Whole genome sequencing has discovered new genetic causes of disease.
A research programme pioneering the use of whole genome sequencing in the NHS has diagnosed hundreds of patients and discovered new genetic causes of disease.
The project, the results of which were published in the journal Nature, offered whole-genome sequencing as a diagnostic test to patients with rare diseases across an integrated health system, a world first in clinical genomics.
Whole genome sequencing is the technology used by the 100,000 Genomes Project, a service set up by the government which aims to introduce routine genetic diagnostic testing in the NHS. The integration of genetic research with NHS diagnostic systems increases the likelihood that a patient will receive a diagnosis and the chance this will be provided within weeks rather than months.
The multi-centre study, led by researchers at the National Institute for Health Research (NIHR) BioResource together with Genomics England, demonstrates how sequencing the whole genomes of large numbers of individuals in a standardised way can improve the diagnosis and treatment of patients with rare diseases.
The researchers, including experts from the University of Bristol, studied the genomes of groups of patients with similar symptoms, affecting different tissues, such as the brain, eyes, kidney, blood, or the immune system. They identified a genetic diagnosis for 60 per cent of individuals in one group of patients with early loss of vision.
Principal investigators Andrew Mumford, Professor of Haematology, and Moin Saleem, Professor of Paediatric Renal Medicine, led the set-up of the programme and oversaw regional enrolment in the South West. Professor Mumford provided national oversight for blood related disorders, while Professor Saleem managed inherited kidney diseases.
Professor Mumford and researchers in the School of Cellular and Molecular Medicine collaborated with the Bristol NIHR Biomedical Research Centre and the University of Cambridge to develop ways to improve the genetic identification of blood disorders, contributing significantly to the breakthrough diagnostic potential.
Professor Mumford said: “This pioneering study illustrates the power of whole genome sequencing for diagnosis of rare human diseases. The approach developed in this research has paved the way for the flagship 100,000 Genomes Project and the introduction of whole genome sequencing into standard NHS care.”
Professor Saleem established the UK National Renal Rare Disease Registry, and the national and international NephroS (Nephrotic Syndrome) groups, based within the UK Renal Registry in Bristol. These provided recruitment, essential genetic data, and DNA collection for the study. Researchers in Bristol provided functional and clinical insights leading to the discovery of causative genes relating to kidney disorders.
Professor Saleem said: “Rare diseases in their entirety are common, in that there are more than 7,000 different rare diseases in total affecting about 7 per cent of the population. Most have a genetic cause, so this research for the first time brings the most powerful genetic sequencing capabilities to apply across the whole health service, meaning all patients will now have the best possible chance of finding their individual genetic defect.”

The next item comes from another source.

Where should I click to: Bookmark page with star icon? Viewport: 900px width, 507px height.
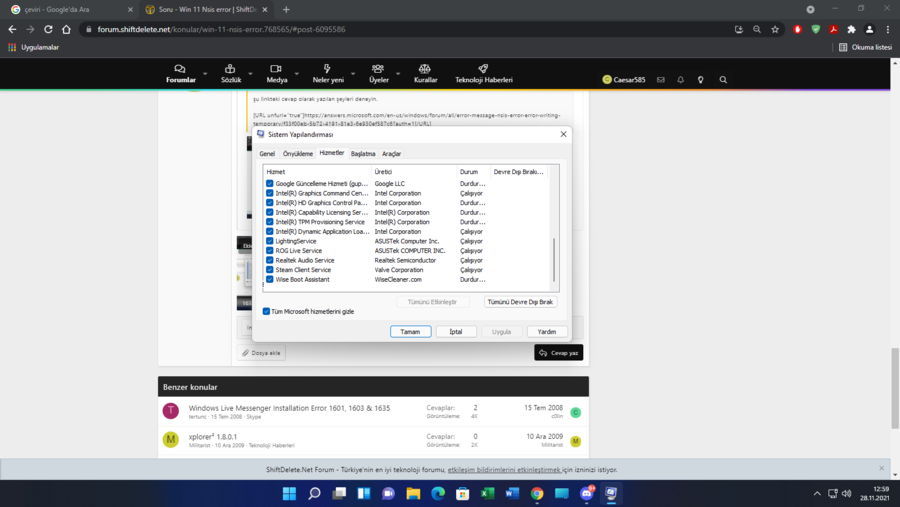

In the study, funded mainly by the National Institute for Health Research, the entire genomes of almost 10,000 NHS patients with rare diseases were sequenced and searched for genetic causes of their conditions. Previously unobserved genetic differences causing known rare diseases were identified, in addition to genetic differences causing completely new genetic diseases.
The team identified more than 172 million genetic differences in the genomes of the patients, many of which were previously unknown. Most of these genetic differences have no effect on human health, so the researchers used new statistical methods and powerful supercomputers to search for the differences which cause disease – a few hundred ‘needles in the haystack’.

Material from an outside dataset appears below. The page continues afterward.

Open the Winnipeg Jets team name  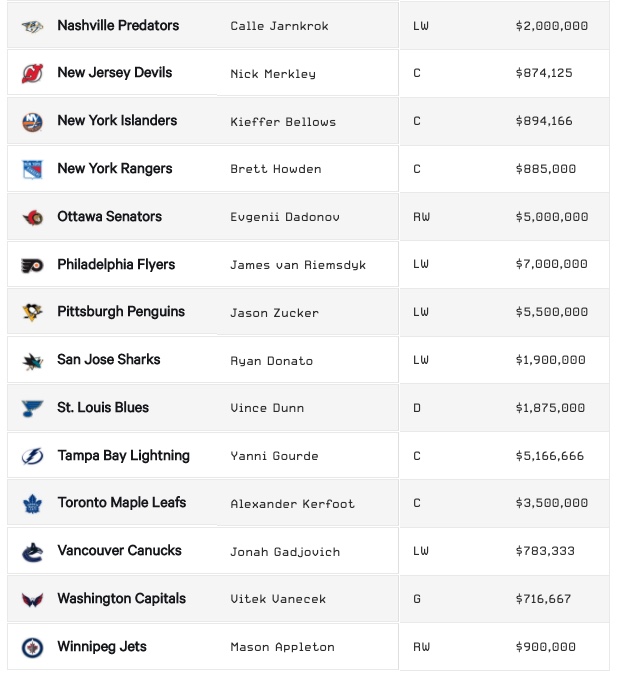[102, 647]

Using a new analysis method developed specifically for the project, the team identified 95 genes in which rare genetic differences are statistically very likely to be the cause of rare diseases. Genetic differences in at least 79 of these genes have been shown definitively to cause disease.

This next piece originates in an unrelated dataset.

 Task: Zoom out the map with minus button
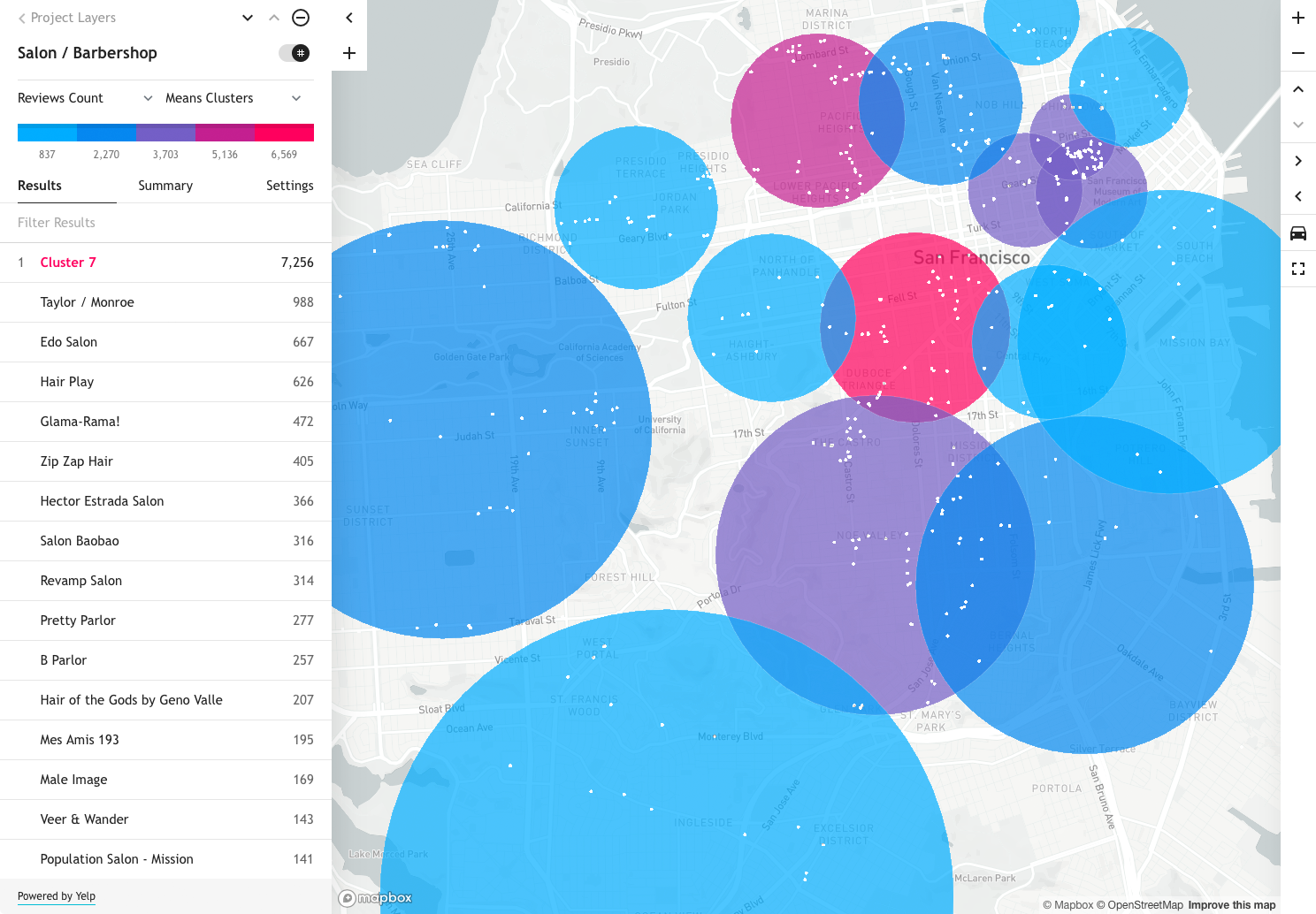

The team searched for rare genetic differences in almost all of the 3.2 billion DNA letters that make up the genome of each patient. This contrasts with current clinical genomics tests, which usually examine a small fraction of the letters, where genetic differences are thought most likely to cause disease. By searching the entire genome researchers were able to explore the ‘switches and dimmers’ of the genome – the regulatory elements in DNA that control the activity of the thousands of genes.
The team showed that rare differences in these switches and dimmers, rather than disrupting the gene itself, affect whether or not the gene can be switched on at the correct intensity. Identifying genetic changes in regulatory elements that cause rare disease is not possible with the clinical genomics tests currently used by health services worldwide. It is only possible if the whole of the genetic code is analysed for each patient.
Dr Ernest Turro, from the University of Cambridge and the NIHR BioResource, said: “We have shown that sequencing the whole genomes of patients with rare diseases routinely within a health system provides a more rapid and sensitive diagnostic service to patients than the previous fragmentary approach, and, simultaneously, it enhances genetics research for the future benefit of patients still waiting for a diagnosis.”
“Thanks to the contributions of hundreds of physicians and researchers across the UK and abroad, we were able to study patients in sufficient numbers to identify the causes of even very rare diseases.”
‘Whole-genome sequencing of patients with rare diseases in a national health system,’ by Ernest Turro et alin Nature.